***** Excerpted passage *****

Indian leaders appeal for calm after attacks
INDIA: Indian leaders issued appeals for calm Sunday after a wave of
bombings killed 45 people and left 162 injured in the religiously-tense
western city of Ahmedabad.
The string of 16 bombings ripped through crowded places in the
tinderbox city, which was the scene of deadly Hindu-Muslim riots in
2002, with targets including markets, buses and then hospitals
struggling to treat the victims.
Indian television channels said a little-known Islamist group calling
itself the “Indian Mujahedeen” had claimed responsibility for the
attacks, which came a day after a similar wave of bombings in the
southern tech city of Bangalore.
Bomb squads defused at least three unexploded devices found in
Ahmedabad on Sunday, Indian news channels reported, while soldiers
staged a ‘flag march’ — or show of authority — in sensitive parts of the
city.
There were also reports of police raids, including on a house on the
outskirts of India’s financial hub Mumbai from where the email claiming
responsibility may have been sent.

*****

■ Aim of the task: According to the news report on the Ahmedabad attacks, what group claimed responsibility for the bombings?

***** Information given *****

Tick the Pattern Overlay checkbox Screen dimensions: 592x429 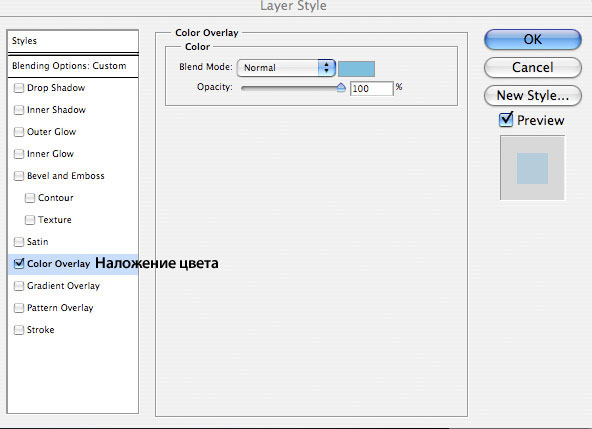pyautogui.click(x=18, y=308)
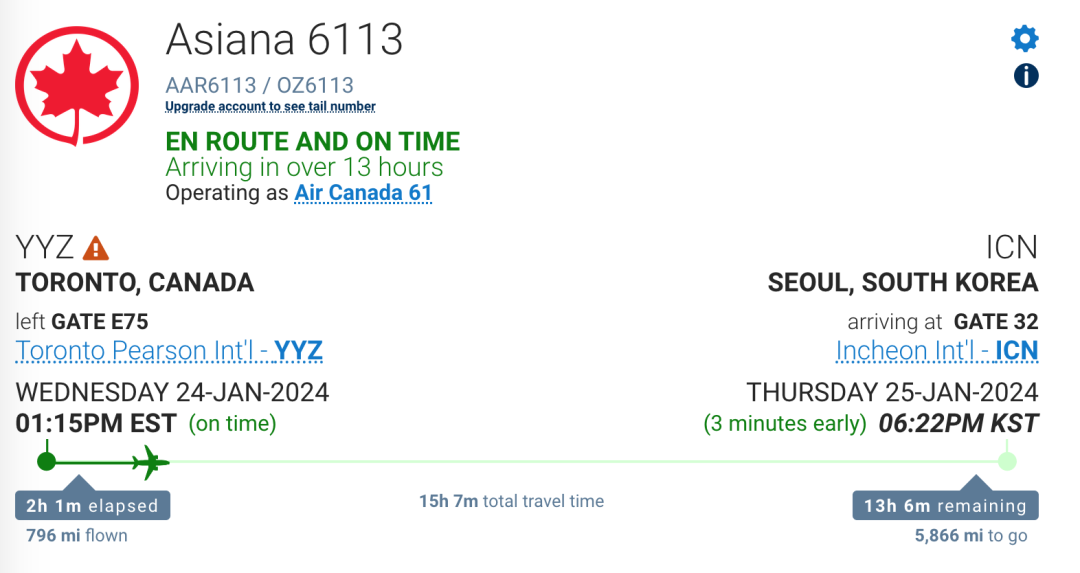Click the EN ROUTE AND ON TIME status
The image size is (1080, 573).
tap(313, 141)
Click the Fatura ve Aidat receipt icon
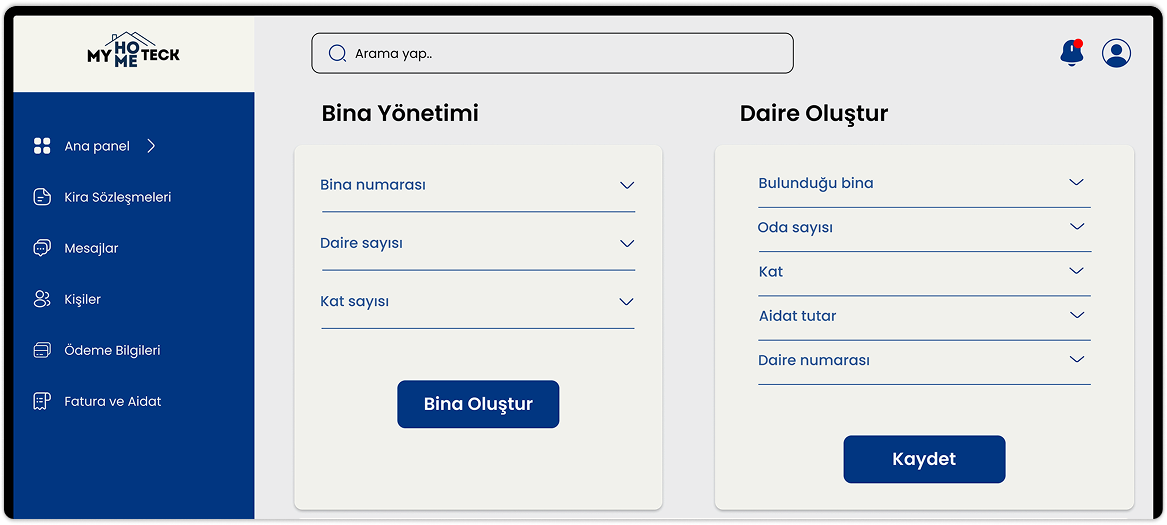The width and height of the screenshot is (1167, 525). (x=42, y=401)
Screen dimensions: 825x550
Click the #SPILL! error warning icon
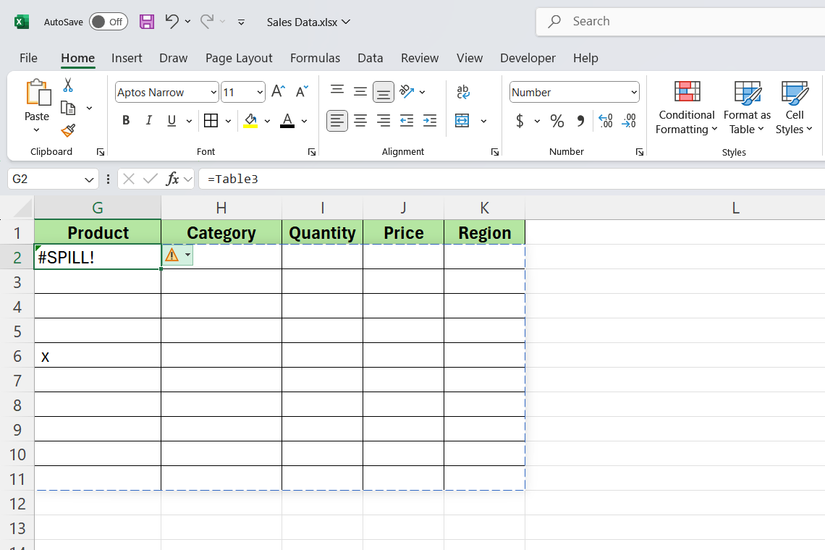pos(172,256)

*****

■ Response area: A little-known Islamist group calling itself the "Indian Mujahedeen."